Friday, June 8, 2012

A handy little thing, eh?



     From a brief appreciation of a humble necessity of modern life:

But if the paper clip can be a symbol for endless drudgery, it can also be twisted, pulled apart, and used as a tool. And in this capacity, many of the practices to which it is best suited are the opposite of the commercially productive, sanitary, and morally meaningless act of clipping together papers. Paper clips can be used to pick locks, clean under fingernails, and hack into phones. Straightened out, they are used by office workers to distract themselves from the monotony of their intended use. Nearly every reader of Joshua Ferris’ novel of office life, Then We Came to the End, becomes part of his collective narrator as they read the sentence, “If a stray paper clip happened to be lying around we were likely to bend it out of shape,” and every white-collar underling must find familiar David Foster Wallace’s description of office life in The Pale King: “The way hard deskwork really goes is in jagged little fits and starts, brief intervals of concentration alternated with frequent trips to the men’s room, the drinking fountain, the vending machine, constant visits to the pencil sharpener, phone calls you suddenly feel are imperative to make, rapt intervals of seeing what kinds of shapes you can bend a paperclip into, &c.” The paper clip, which possesses inexpensiveness, interchangeability and consistency, has also been used as a symbol for the numerous: a Tennessee school collected 6 million paper clips to symbolize the Jews killed during the Holocaust, a project documented in a 2004 Miramax film.
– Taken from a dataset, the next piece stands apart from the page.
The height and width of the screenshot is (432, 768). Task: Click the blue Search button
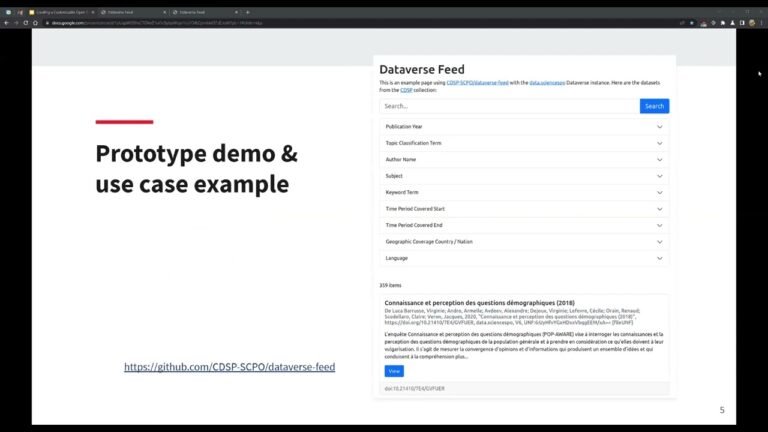click(654, 106)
And its affordability can be a symbol of humble beginnings: In 2005, a Canadian named Kyle McDonald took a red paper clip and began a series of online trades that eventually netted him a house (not to mention a blog, a book, and a lot of public speaking gigs). A philosophical conceit called the “paperclip maximizer” is an artificial intelligence that, programmed by humans solely to manufacture as many paper clips as possible, eventually takes over the Earth and increasing portions of space in its quest for material, leaving trillions of paper clips with no one to use them.